Written instruction: Transcribe each of the lines below, keeping every character unchanged.

Information given:
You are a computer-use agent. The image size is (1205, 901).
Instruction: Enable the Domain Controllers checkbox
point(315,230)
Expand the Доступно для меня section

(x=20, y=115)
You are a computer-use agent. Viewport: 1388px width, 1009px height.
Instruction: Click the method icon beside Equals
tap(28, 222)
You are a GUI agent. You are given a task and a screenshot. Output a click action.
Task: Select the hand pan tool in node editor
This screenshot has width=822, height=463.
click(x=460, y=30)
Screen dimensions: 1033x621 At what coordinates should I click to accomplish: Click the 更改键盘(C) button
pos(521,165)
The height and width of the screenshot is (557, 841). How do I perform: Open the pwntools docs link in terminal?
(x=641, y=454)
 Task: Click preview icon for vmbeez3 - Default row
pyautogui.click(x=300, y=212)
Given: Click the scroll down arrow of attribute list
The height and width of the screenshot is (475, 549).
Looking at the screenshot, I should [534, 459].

Solution below:
You are a computer-use agent. The image size is (1205, 901).
Instruction: Enable the Domain Controllers checkbox
point(315,230)
Expand the Доступно для меня section

(x=20, y=115)
You are a computer-use agent. Viewport: 1388px width, 1009px height.
Instruction: Click the method icon beside Equals
tap(28, 222)
You are a GUI agent. You are given a task and a screenshot. Output a click action.
Task: Select the hand pan tool in node editor
This screenshot has width=822, height=463.
click(x=460, y=30)
Screen dimensions: 1033x621 At what coordinates should I click to accomplish: Click the 更改键盘(C) button
pos(521,165)
The height and width of the screenshot is (557, 841). How do I perform: Open the pwntools docs link in terminal?
(x=641, y=454)
 Task: Click preview icon for vmbeez3 - Default row
pyautogui.click(x=300, y=212)
Given: Click the scroll down arrow of attribute list
The height and width of the screenshot is (475, 549).
Looking at the screenshot, I should [534, 459].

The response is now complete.